Authored by treapster on Jun 14 2022, 6:32 AM.

Details

Summary

It think it's reasonable to enable all supported extensions when we are disassembling something because we don't want to hardcode it in lldb, objdump, bolt and whatever other places use disassembler in llvm. The only reason not to do it I can think of is if there are conflicting instructions with the same encoding in different extensions, but it doesn't seem possible within one archeticture. We probably should use +all on x86 and other platforms? I'm not sure how test for this should look like, because disassembler is used by at least three tools I know of(gdb, objdump, BOLT), so it's not clear where should we put it, and how to make sure that all new instructions are added to it. Waiting for your feedback.

Diff Detail

Event Timeline

treapster created this revision.Jun 14 2022, 6:32 AM
Herald added a reviewer: MaskRay. · View Herald Transcript
Herald added a reviewer: rafauler. · View Herald Transcript
Herald added a reviewer: Amir. · View Herald Transcript
Herald added a reviewer: maksfb. · View Herald Transcript
Herald added a project: Restricted Project. · View Herald Transcript
treapster requested review of this revision.Jun 14 2022, 6:32 AM
Herald added projects: Restricted Project, Restricted Project. · View Herald TranscriptJun 14 2022, 6:32 AM
treapster edited the summary of this revision. (Show Details)Jun 14 2022, 7:51 AM
treapster added a comment.EditedJun 14 2022, 7:53 AM

Well, it broke a lot of tests that were checking that instructions are not disassembled without explicitly specified extensions, but i don't quite get the point of such tests. If new instructions were added by default in lldb, why can't we do the same with objdump? Why assert that something is not working and thus prevent adding support for it later?

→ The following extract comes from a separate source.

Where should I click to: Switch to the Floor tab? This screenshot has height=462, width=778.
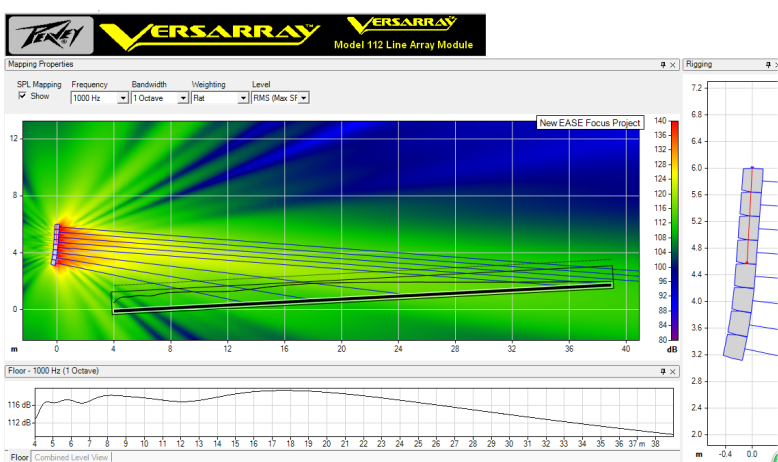click(16, 457)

treapster edited the summary of this revision. (Show Details)Jun 14 2022, 7:54 AM
DavidSpickett added subscribers: labrinea, DavidSpickett.

conflicting instructions with the same encoding in different extensions, but it doesn't seem possible within one archeticture

I seem to remember some system register names changing between architecture *profiles* not version. @labrinea may know more about that.

Well, it broke a lot of tests that were checking that instructions are not disassembled without explicitly specified extensions, but i don't quite get the point of such tests.

Without looking at them in detail I assume they are checking that the proper extension name is printed when it says "requires bla" and that each instruction is properly tied to the correct feature name. This is for when you are assembling as opposed to disassembling.

I agree that objdump should have some kind of "max" setting, even a default. However there will still need to be a way to test what I referred to.

What might be possible is to write the testing such that it doesn't use llvm-objdump. I haven't seen the structure of the tests perhaps this would mean duplicating tests all over the place.

Now I think about it, tests could do something like "-mattr=-all" to remove it, right?

I like the idea of all for llvm-objdump, but it should be a separate change, with -mattr=-all tests.

pirama added a subscriber: pirama.Jun 14 2022, 5:08 PM

We had some internal Google folks hit this exact issue recently. I don't think that the same "default" CPU should be used for debugging tools like llvm-objdump, and that is the crux of the matter here. Perhaps updating the test to specify "generic" as the CPU when passed to llvm-objdump for those tests is the right pattern? Then the default for disassembly should be to have all attributes/features enabled unless the developer specifies on the command line that they want a different target.

I agree that objdump should have some kind of "max" setting, even a default. However there will still need to be a way to test what I referred to.

As you said, instruction requires bla is part of assembler, not disassembler, so it is not affected by the patch. The problem here is that tests do CHECK-UNKNOWN: 83 a9 91 c0 <unknown> which basically checks that objdump cannot disassemble instruction that was assembled in the very same test. If we change that, we can make +all default attribute for objdump and it will disassemble everything the same way GNU objdump and lldb do.

What might be possible is to write the testing such that it doesn't use llvm-objdump. I haven't seen the structure of the tests perhaps this would mean duplicating tests all over the place.

Why not use objdump? If we only check that instructions get disassembled, it will work fine.

For now i'd like to hear more about possible clashing instruction encodings from @labrinea, and if it's not a concern, i think we can fix the tests if we remove CHECK-UNKNOWN: and only call objdump with CHECK-INST. What do you think?

Why not use objdump? If we only check that instructions get disassembled, it will work fine.

I just remember some tests using llvm-mc to disassemble and some using objdump. Istr that using llvm-mc for assemble and disassemble usually meant having two test files instead of one. Anyway, not important.

objdump with a generic cpu or with the all feature removed sgtm.

treapster abandoned this revision.Jul 5 2022, 5:46 AM

Abandoning because @MaskRay already implemented it in D128029 and D128030. Thanks for your time, @MaskRay!